Presepe e Albero di Natale in Piazza San Pietro e Presepe nell’Aula Paolo VI
L’Arcidiocesi di Chieti-Vasto, insieme con l’Associazione Amici del Presepe di Atessa, la Libera Confraternita degli Artisti e il Centro Educazione Carcerario Santi Pietro e Paolo di Vasto, realizzerà il tradizionale presepe in Piazza San Pietro per il Natale 2026.
Il maestoso abete bianco, di circa 25 metri, che verrà innalzato nella Piazza, proverrà dal bosco di Cugno dell’Acero, nel comune di Terranova di Pollino (Potenza), mentre la Fondazione Carnevale di Viareggio (Lucca) donerà il presepe per l’Aula Paolo VI.
Per quanto riguarda il presepe proveniente da Atessa, i promotori vogliono regalare un’esperienza contemplativa nel cuore della tradizione abruzzese: un itinerario spirituale attraverso le tappe del mistero dell'Incarnazione, che unisce la verità biblica con la ricca tradizione della terra d'Abruzzo.
Il presepe, con le sue caratteristiche coperture in paglia, ricorda i luoghi di lavoro dei contadini e le antiche abitazioni tipiche, i “Pagliarelli” o “Pinciare”, fatte di terra e paglia, semplici, ma capaci di accogliere tutto il necessario per la vita.
Tra i numerosi pastori e greggi in terracotta, che animano la rappresentazione, vestiti con i costumi tipici abruzzesi, cioè panni grezzi e pelli di pecora, che simboleggiano una fede semplice e sincera, emerge un elemento particolare: una pecora nera. Nel presepe non evoca la sventura, ma l’essere prediletti dalla divina misericordia. Essa rappresenta l’umanità smarrita, il peccatore che Cristo vuole ricondurre a sé. È la pecora più fragile, quella che ha più bisogno di amore e verso cui il Buon Pastore riversa una cura speciale. La pecora nera è il segno che nessuno è escluso dalla gioia della nascita del Salvatore.
Sulla sommità dell’edificio principale, il presepe è sormontato da una Torre, su cui veglia un angelo che annuncia la Gloria del Verbo fatto uomo. Essa richiama visivamente la biblica Migdal Eder, la “Torre del Gregge”, un luogo che la tradizione e la Scrittura indicano come il punto esatto in cui il Messia sarebbe stato rivelato per la prima volta.

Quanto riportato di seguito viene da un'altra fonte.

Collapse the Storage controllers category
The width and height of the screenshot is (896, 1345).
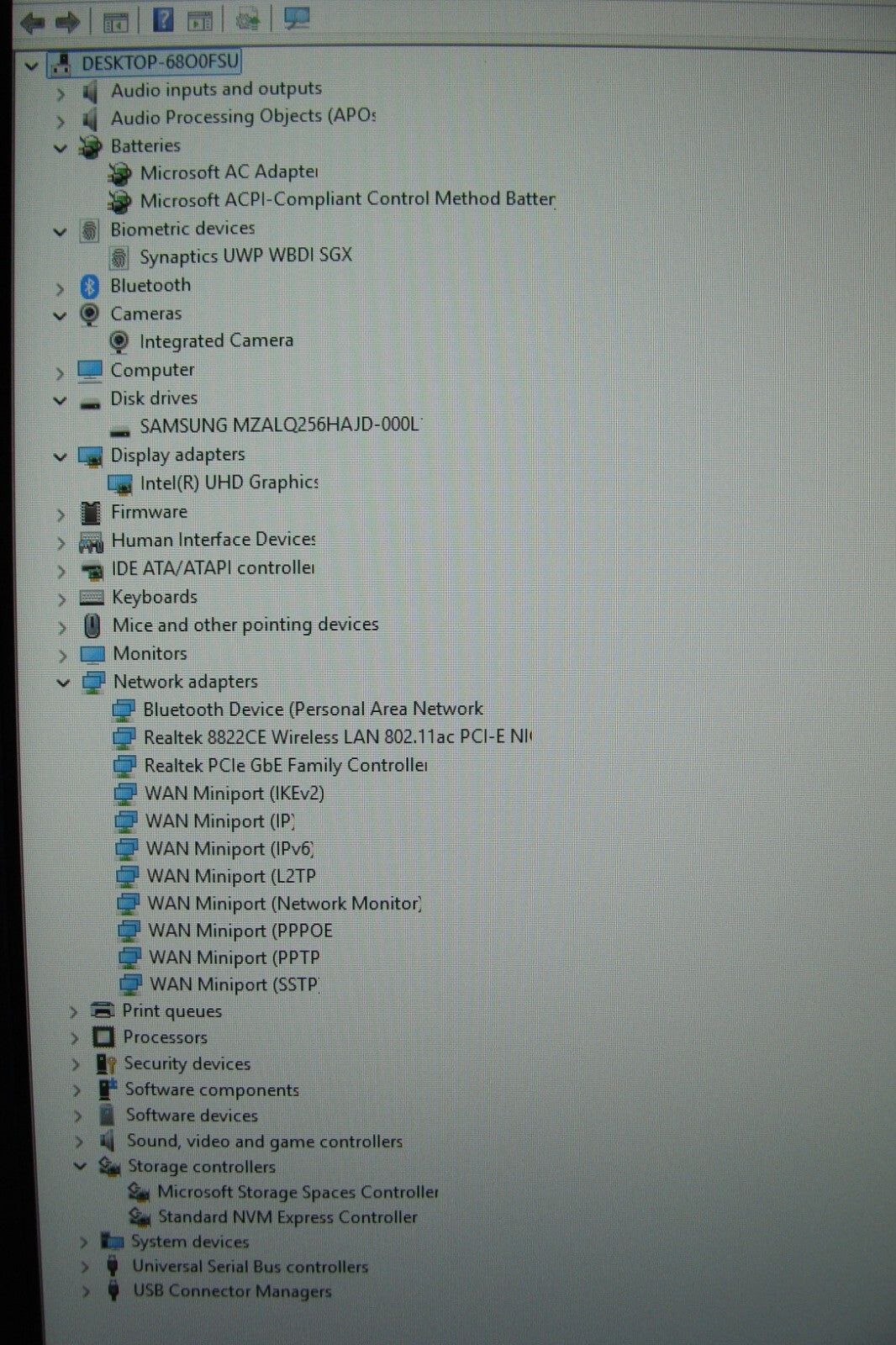(x=80, y=1167)
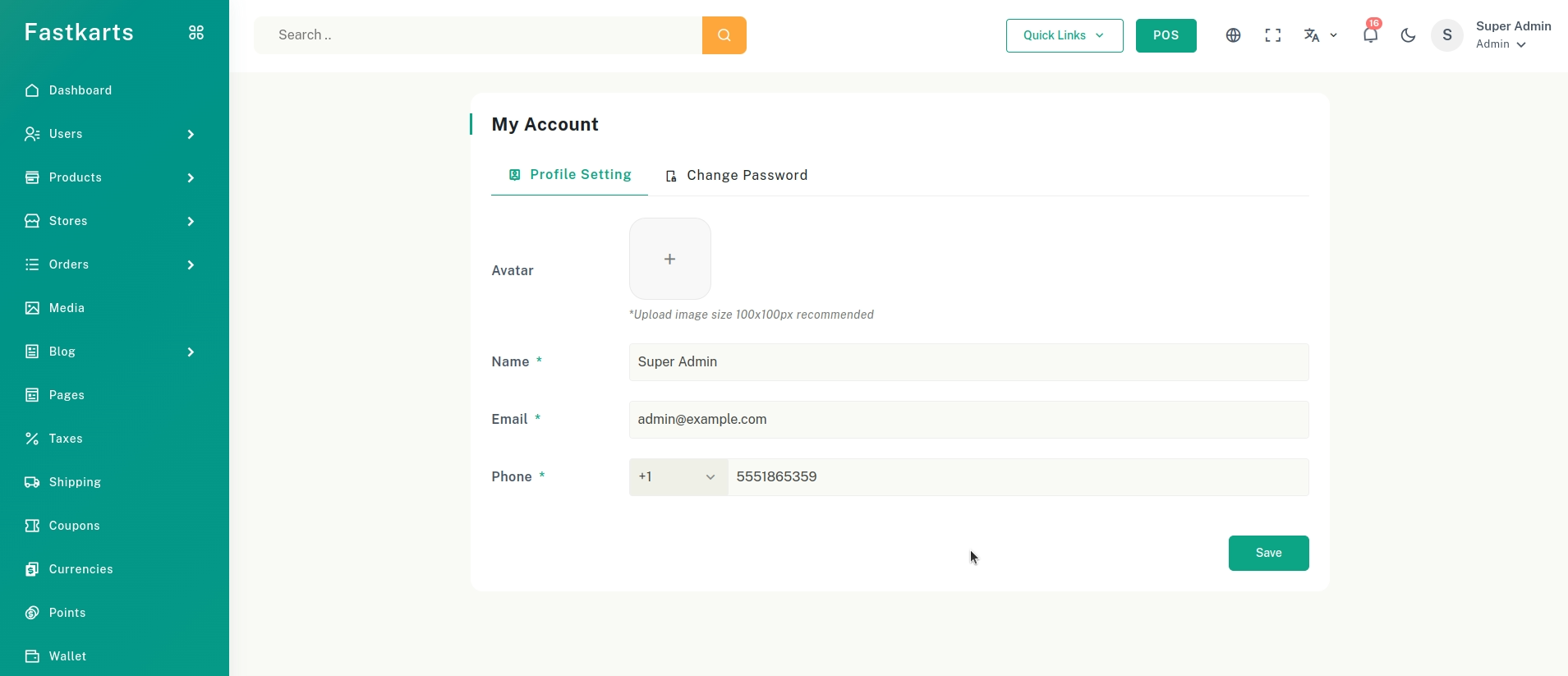The width and height of the screenshot is (1568, 676).
Task: Expand the Quick Links dropdown
Action: 1064,35
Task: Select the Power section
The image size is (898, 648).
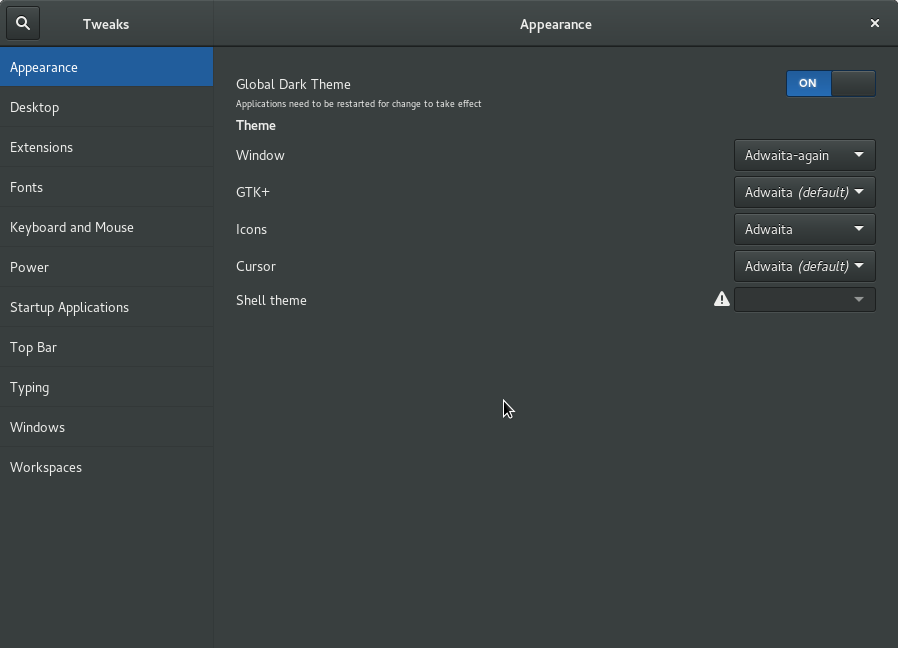Action: 106,267
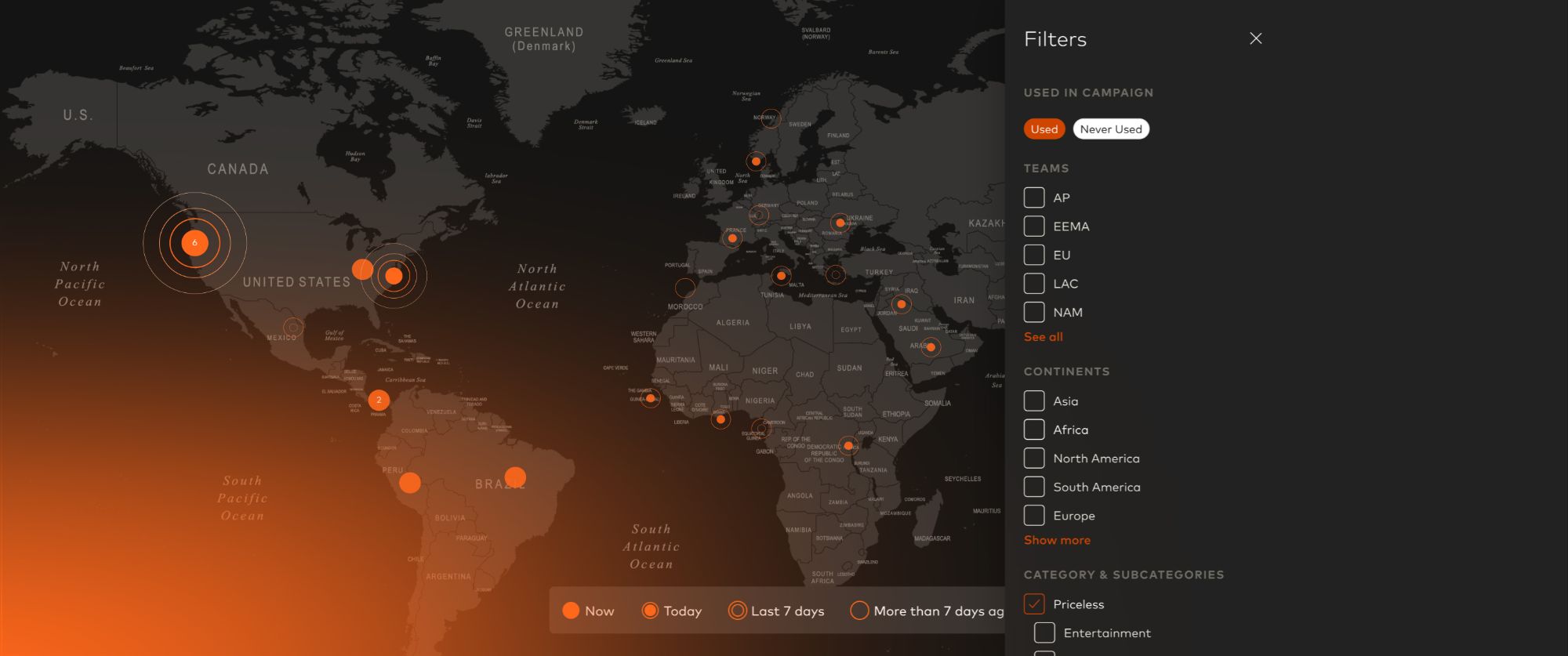Click the Last 7 days legend item
The height and width of the screenshot is (656, 1568).
coord(776,611)
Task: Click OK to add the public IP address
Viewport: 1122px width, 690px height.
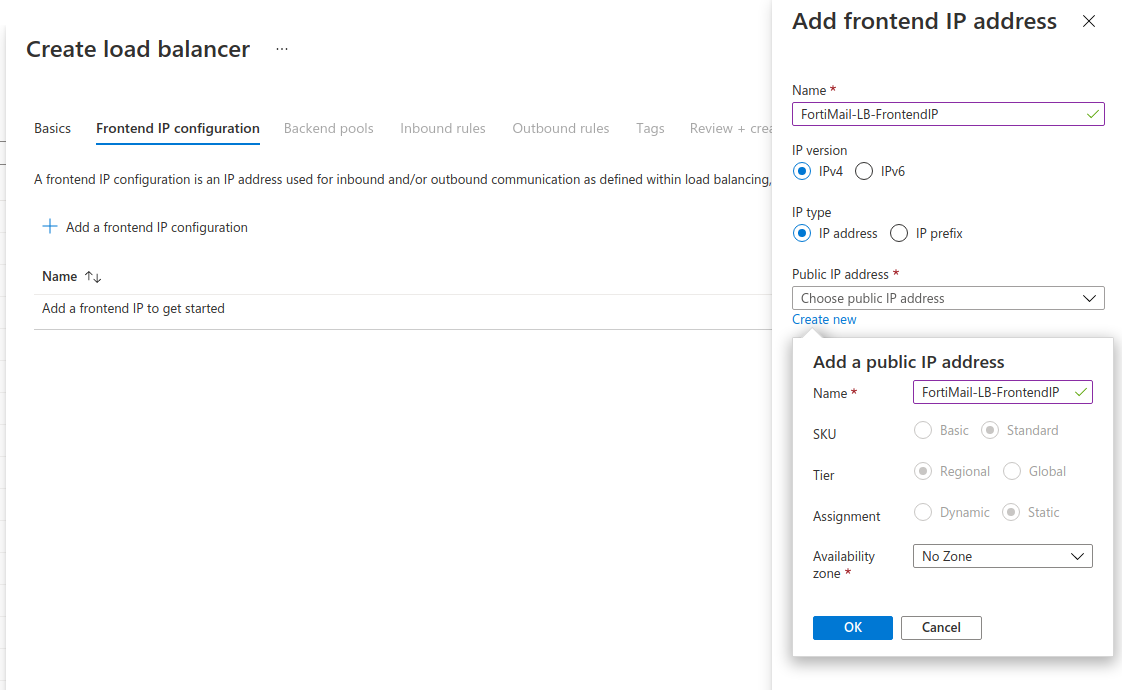Action: click(852, 627)

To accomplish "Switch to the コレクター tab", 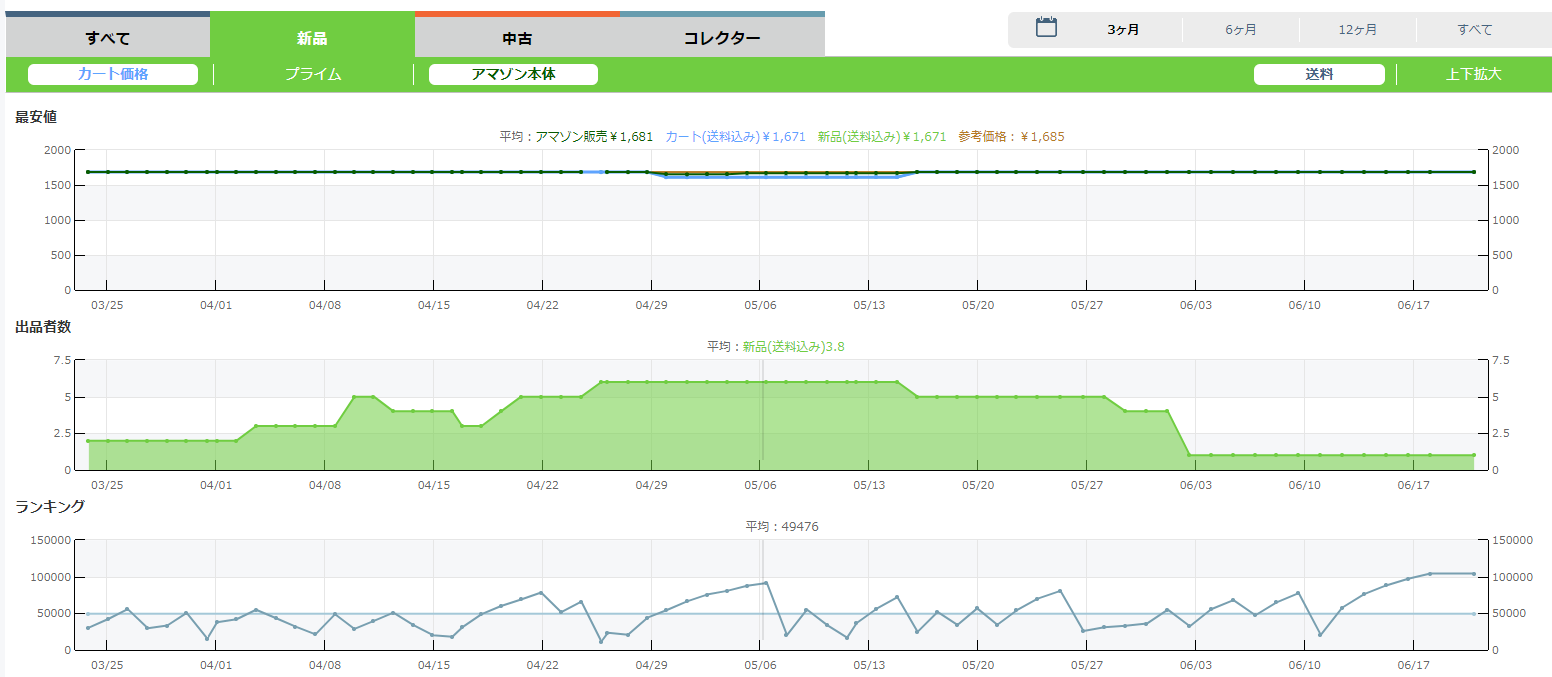I will click(x=722, y=39).
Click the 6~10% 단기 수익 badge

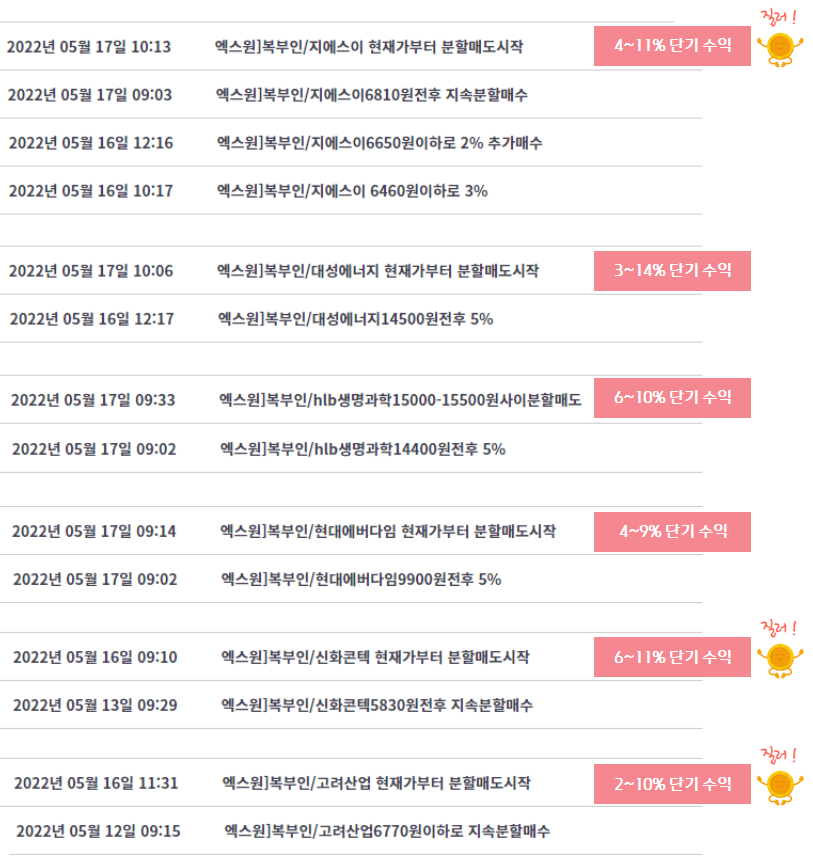click(672, 398)
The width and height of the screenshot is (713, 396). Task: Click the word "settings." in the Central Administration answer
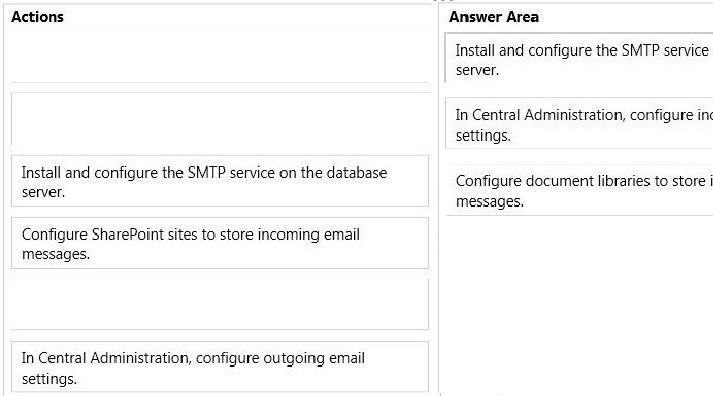click(483, 135)
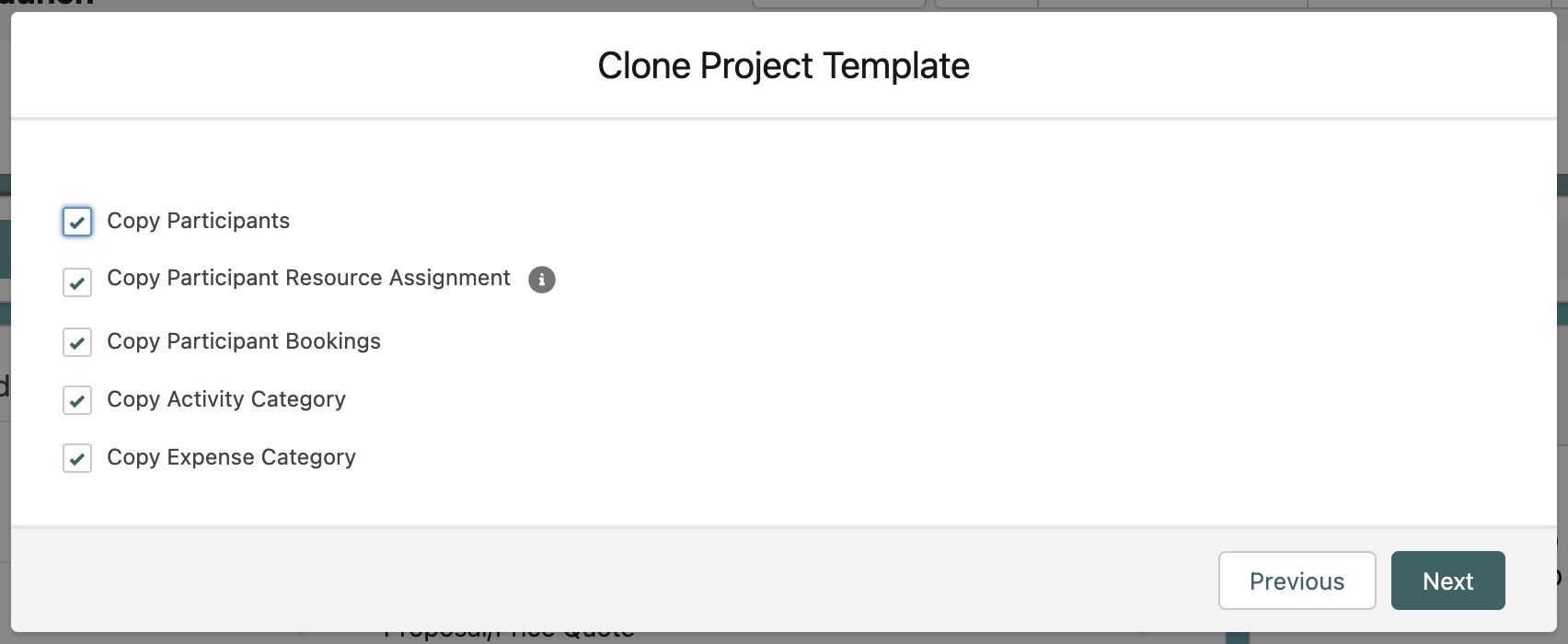Select the Copy Participants label text
This screenshot has height=644, width=1568.
point(198,221)
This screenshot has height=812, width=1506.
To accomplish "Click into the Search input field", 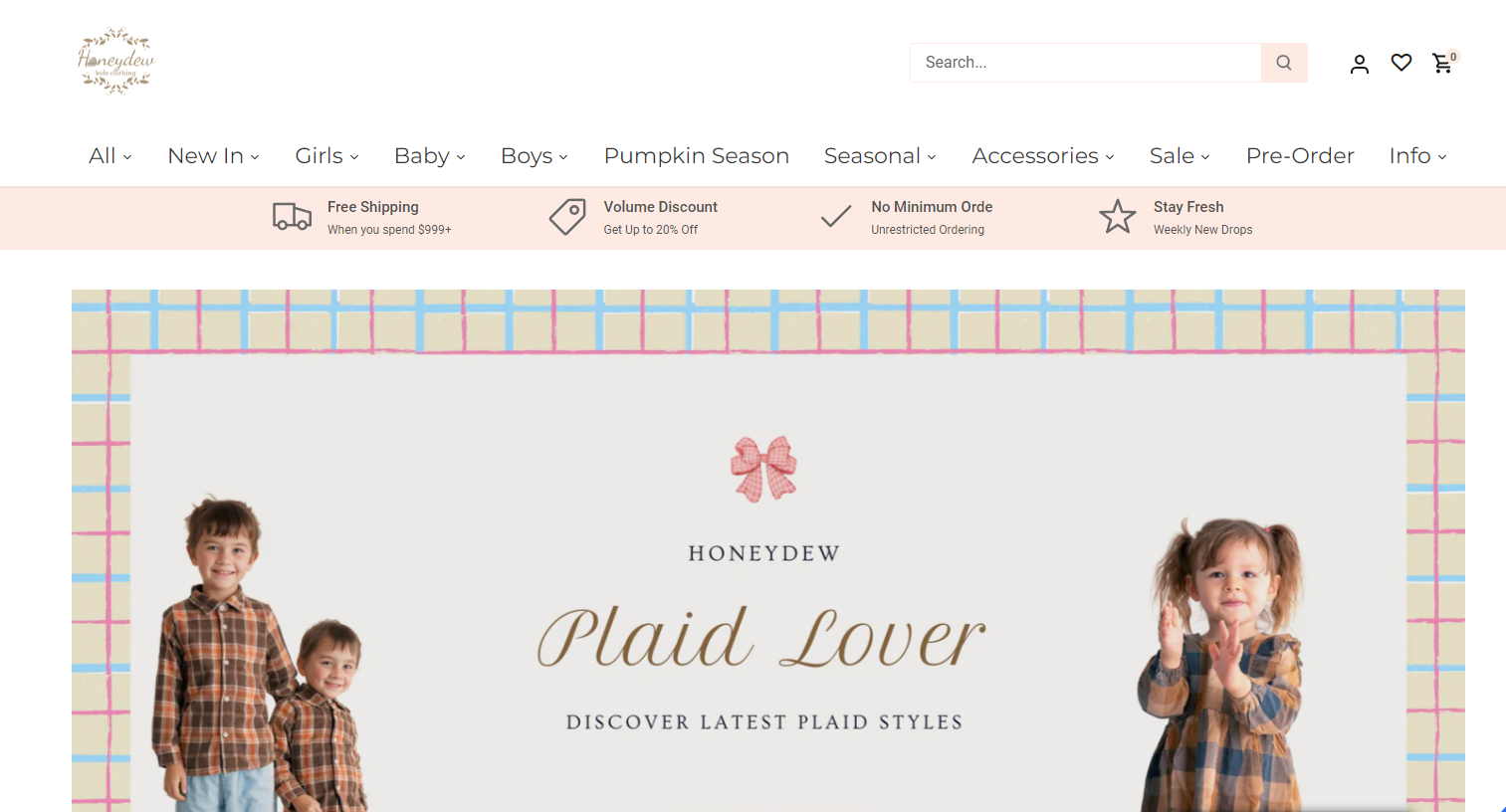I will (x=1086, y=63).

Completano le scenografie, animali e arredi tipici della tradizione rurale abruzzese.
L’abete bianco che si ergerà in Piazza San Pietro sarà prelevato dal parco nazionale del Pollino, il cui comune si trova a quasi mille metri di altitudine, alle pendici del monte Calvario, nella parte più alta del fiume Sarmento.
Per il presepe nell’Aula Paolo VI, la Fondazione Carnevale di Viareggio ha ambientato la Natività nel contesto marinaro della tradizione locale, dove gli elementi del mare e della vita dei pescatori assumono valore simbolico e spirituale. Particolare rilievo viene attribuito alla figura di San Giuseppe, presentato come custode della fragilità e della luce, mentre i Re Magi, reinterpretati come pescatori, offrono doni legati al mare, evocativi della comunità, accoglienza e abbondanza.